Lanai’s headline differentiator is small enough to fit in a sentence: long-press any post, choose share as image, and Lanai will render it as a magazine-quality picture you can send anywhere.
It’s also the part of the app that does the most work on your behalf. Behind that sentence is a rendering pipeline that reads how dense the post is, picks the right text size and image layout for the canvas, runs Vision-based face and subject detection so the photographs stay in frame, and assembles a final image at 3× scale that holds up at any zoom.
Seven templates
Each one is its own visual personality — same post, seven different ways to dress it. Pick the one that fits the mood of what you’re sharing, or let Lanai default to the one that matches your theme.
Three sizes
Square (1080 × 1080) for Instagram and Threads. Portrait (1080 × 1350) for the in-feed shape that travels well across platforms. Story (1080 × 1920) for the full-screen vertical surfaces that Stories and short-video apps prefer.
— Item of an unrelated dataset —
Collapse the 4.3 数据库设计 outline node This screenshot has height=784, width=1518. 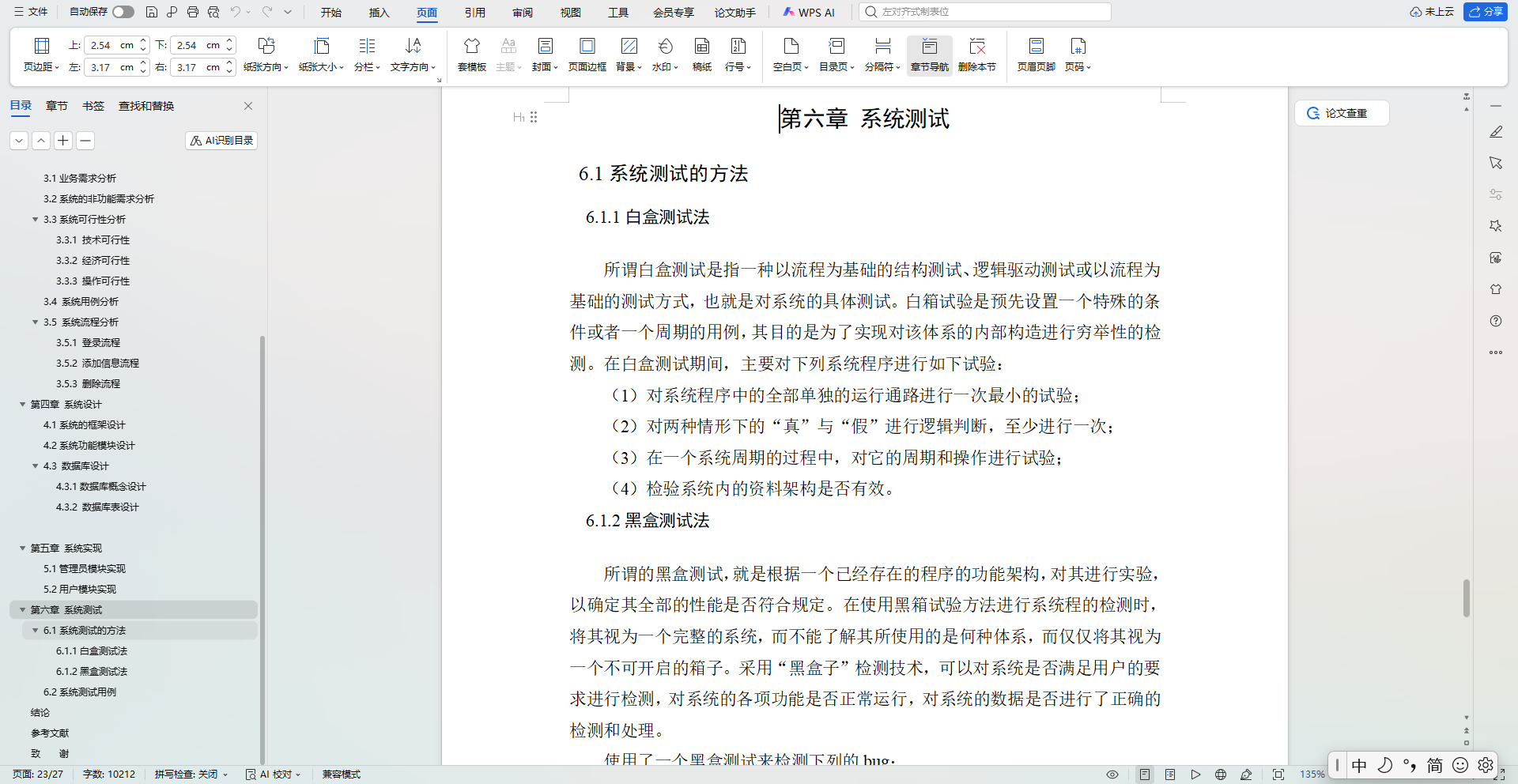pyautogui.click(x=36, y=466)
All three render at 3× scale, so they stay crisp on any display, in anyone’s camera roll, on a billboard if it ever comes to that.
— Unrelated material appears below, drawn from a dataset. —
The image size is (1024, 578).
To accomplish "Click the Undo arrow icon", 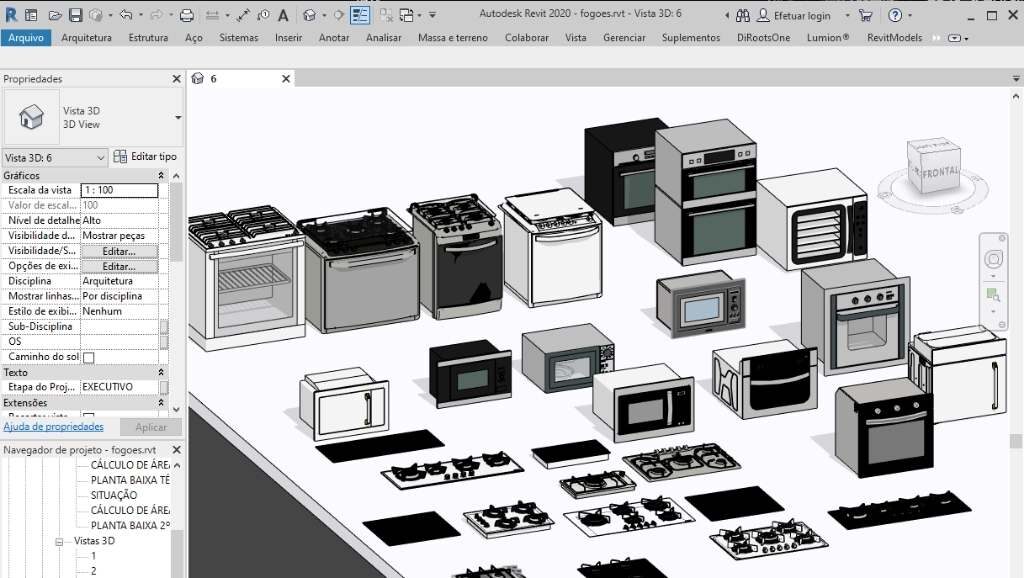I will click(x=125, y=15).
Smart cropping that keeps faces in frame
When a post has images, Lanai runs face detection and attention-saliency analysis on each one. The result is a nine-position alignment grid that tells the template renderer where the visual focus actually is — so a portrait photo gets cropped around the face, not around the geometric middle of the picture. Screenshots and text-heavy images are recognized for what they are and rendered with fit instead of fill, so nothing important leaves the frame.
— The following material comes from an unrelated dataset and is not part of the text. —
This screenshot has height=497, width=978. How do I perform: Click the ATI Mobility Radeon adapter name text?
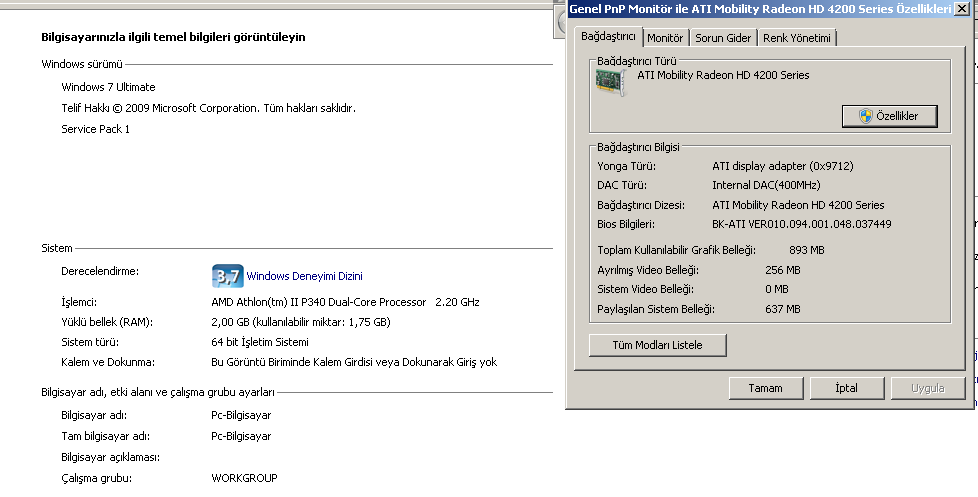[737, 75]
It all runs on-device. No image leaves your phone to figure out where a face is.
Toggles you can use without thinking
Above the preview, a quiet bar of options lets you turn the post’s images on or off, show or hide the date, include the link preview, include a quoted post, and toggle the watermark. Each toggle is context-aware — the link preview only shows when there’s a link to preview; the quote toggle only appears when there’s a quoted post. The bar is restrained on purpose. Most users will tap nothing and still get a good result.
The watermark
The bottom-right corner carries a small Lanai watermark at 40% opacity. It’s on by default. It’s also removable.
The reason it’s on by default is plain: every shared image is, gently, an invitation. Somebody likes the way a post looks on a friend’s Instagram story; the watermark tells them where it came from. The reason it’s removable is the same one: if the moment is yours alone, the moment is yours alone. You’re in charge of which case applies.
This is the part of the app most likely to surprise you. People who don’t think of themselves as designers find that something they wrote on a Tuesday morning lands in their camera roll looking like an editorial pull-quote. That’s the design intent. The typography knew how to do that. Lanai just gave it a frame.